» **Task requirements**:
Print the line containing "Open case number (2019)琼96执350号" and all lines after it to the end of the records below, exactly as written. No pictures.

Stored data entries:
——

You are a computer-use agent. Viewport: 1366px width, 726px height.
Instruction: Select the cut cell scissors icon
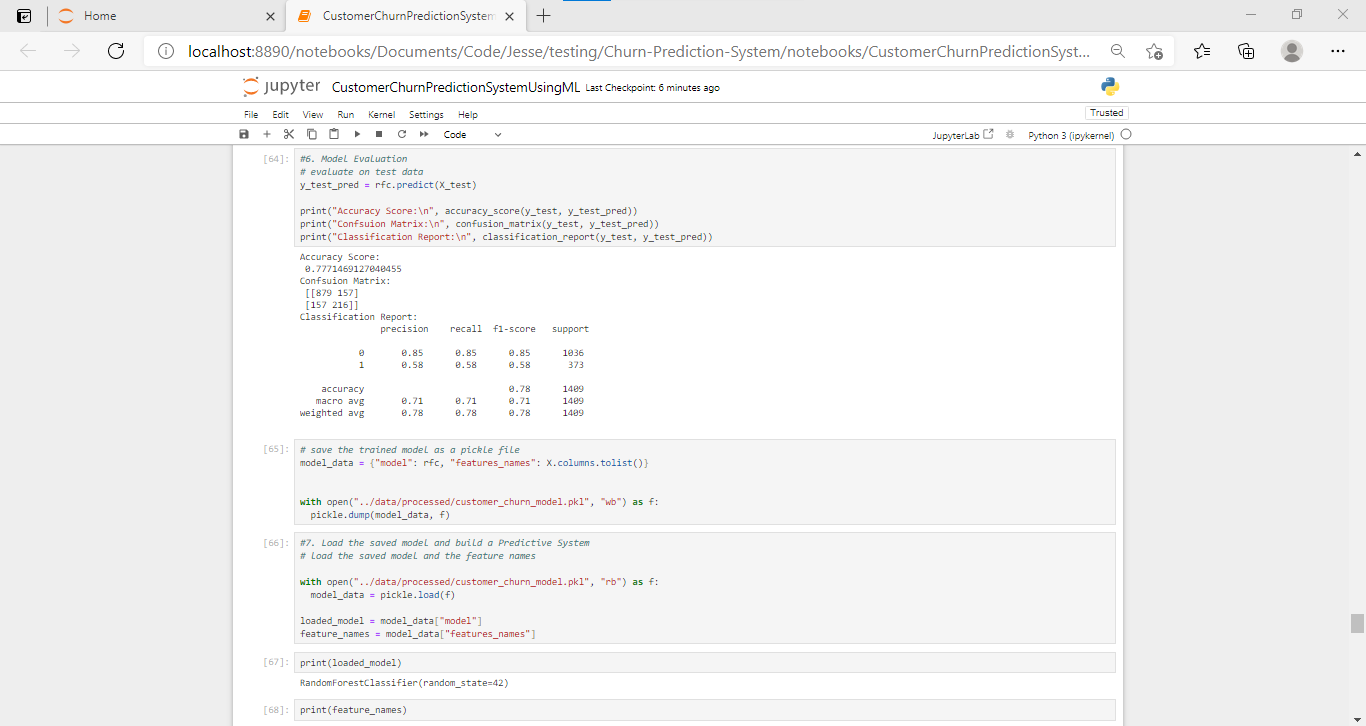click(289, 134)
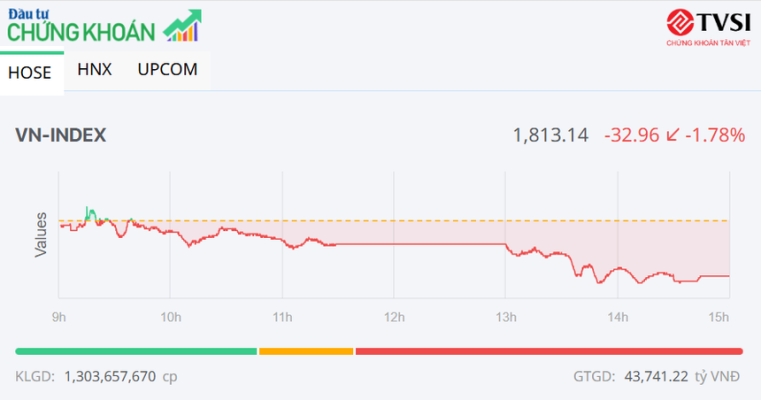Click the green advancers bar segment
The height and width of the screenshot is (400, 761).
pyautogui.click(x=136, y=351)
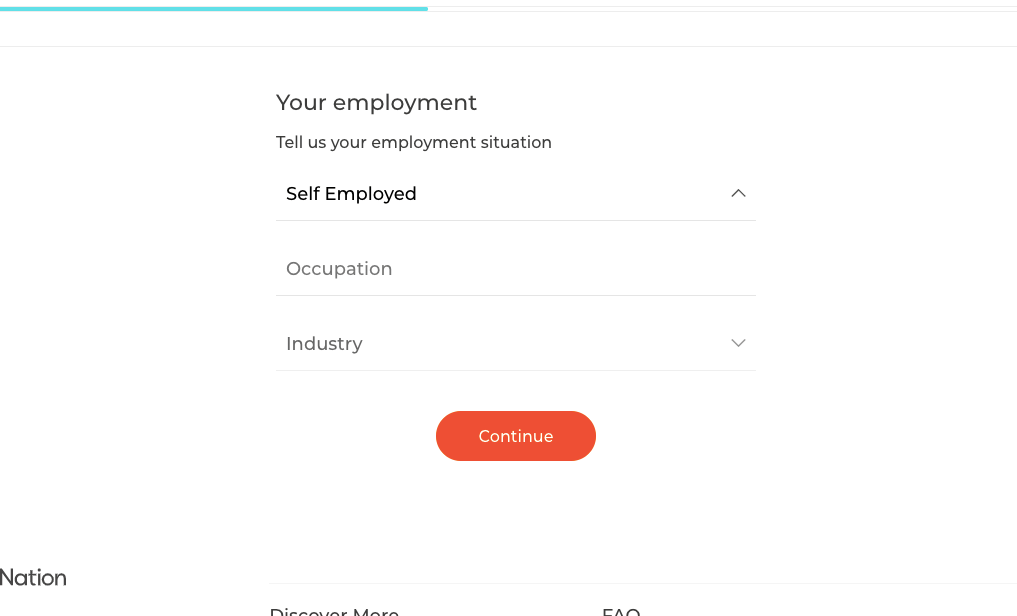Click the Tell us your employment situation text
The image size is (1017, 616).
[x=414, y=143]
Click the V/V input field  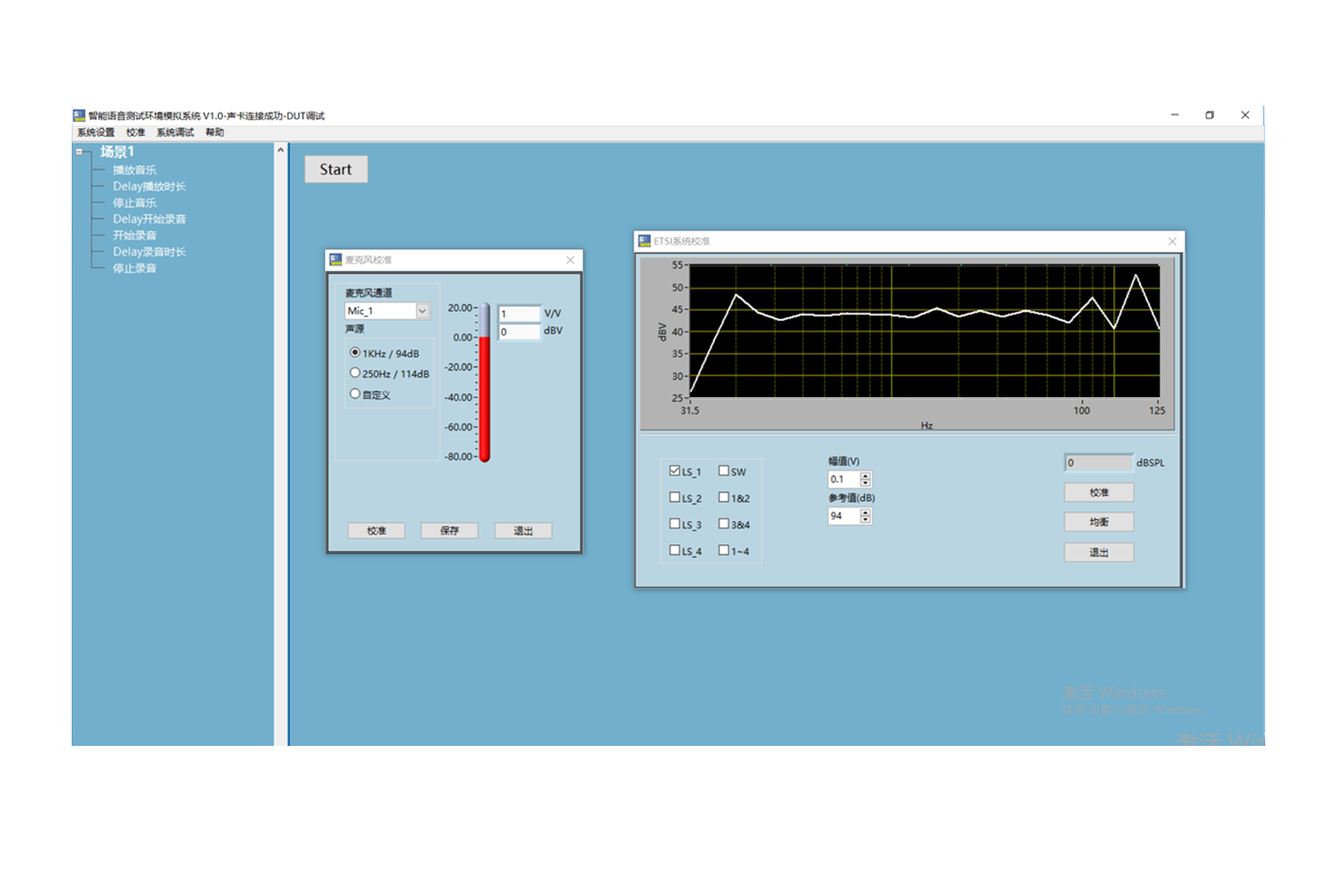(519, 314)
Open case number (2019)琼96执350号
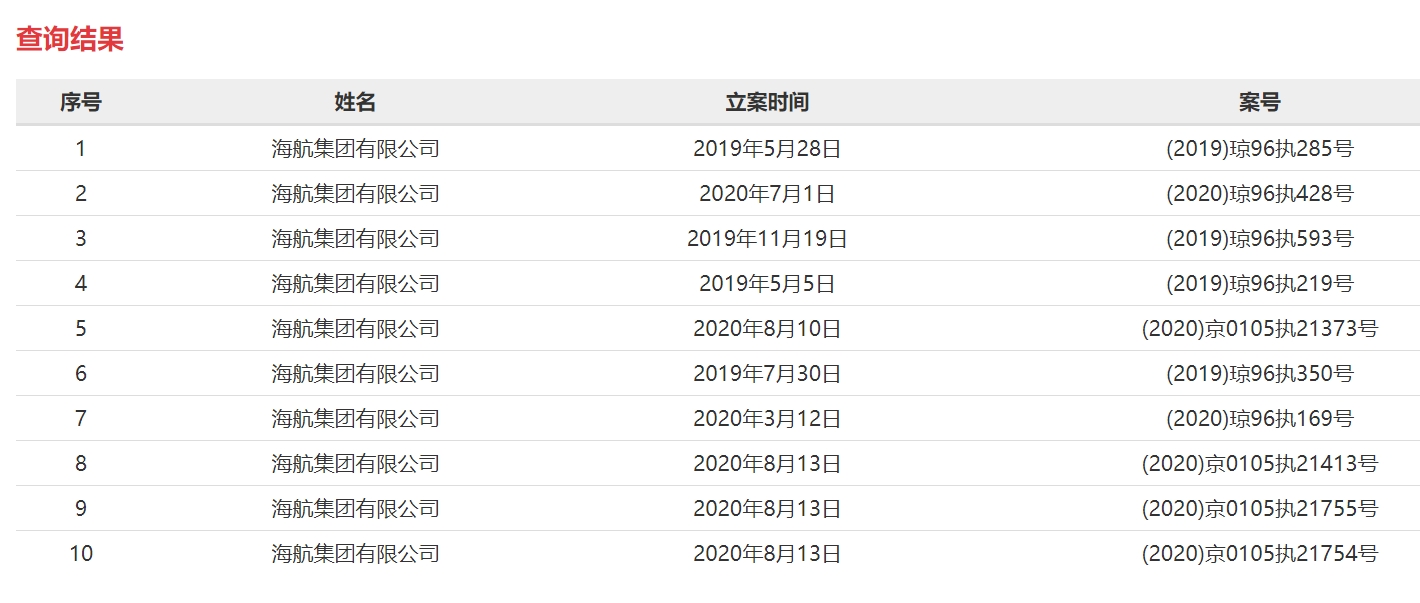The image size is (1420, 603). [x=1259, y=374]
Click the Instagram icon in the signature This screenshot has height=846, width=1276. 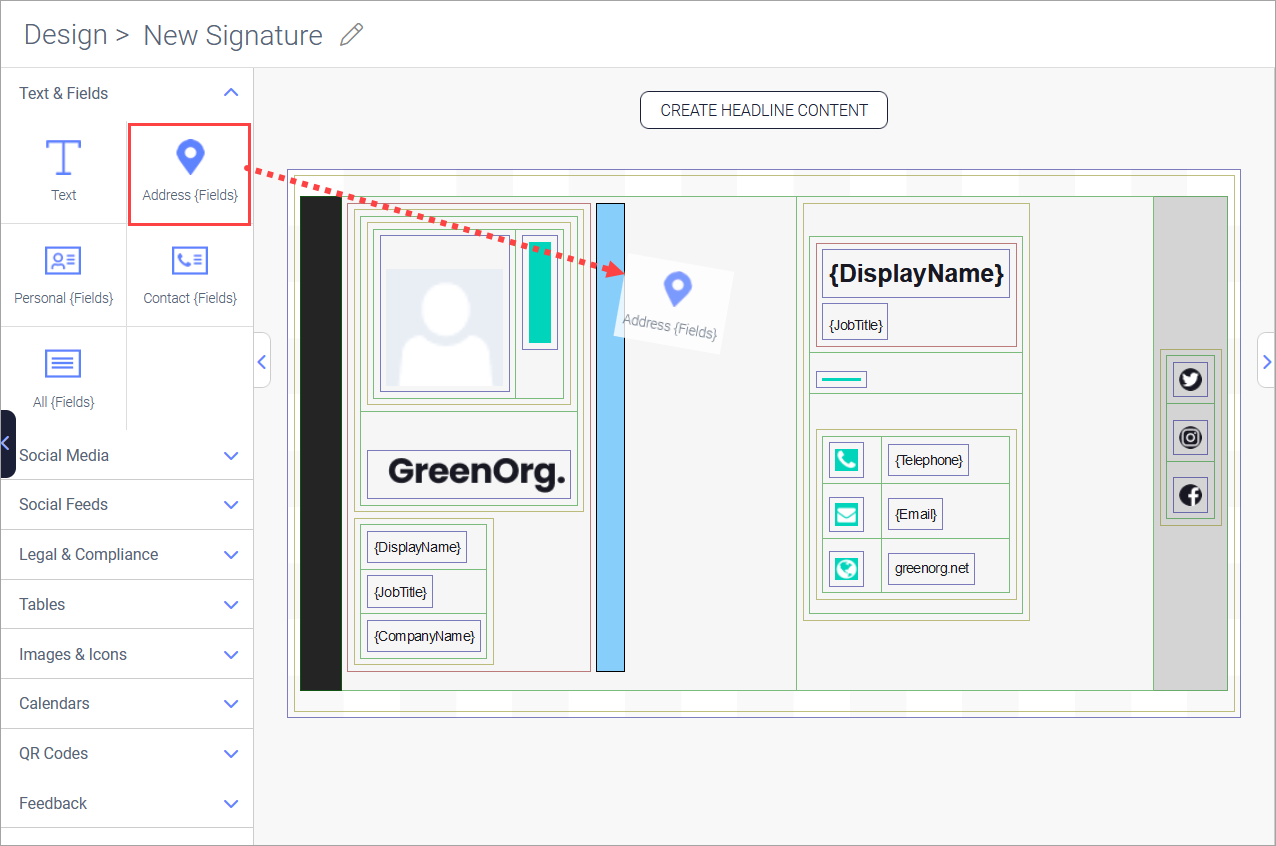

——

» **Output for this exercise**:
Open case number (2019)琼96执350号
The image size is (1420, 603). [x=1259, y=374]
Click the Instagram icon in the signature This screenshot has height=846, width=1276. 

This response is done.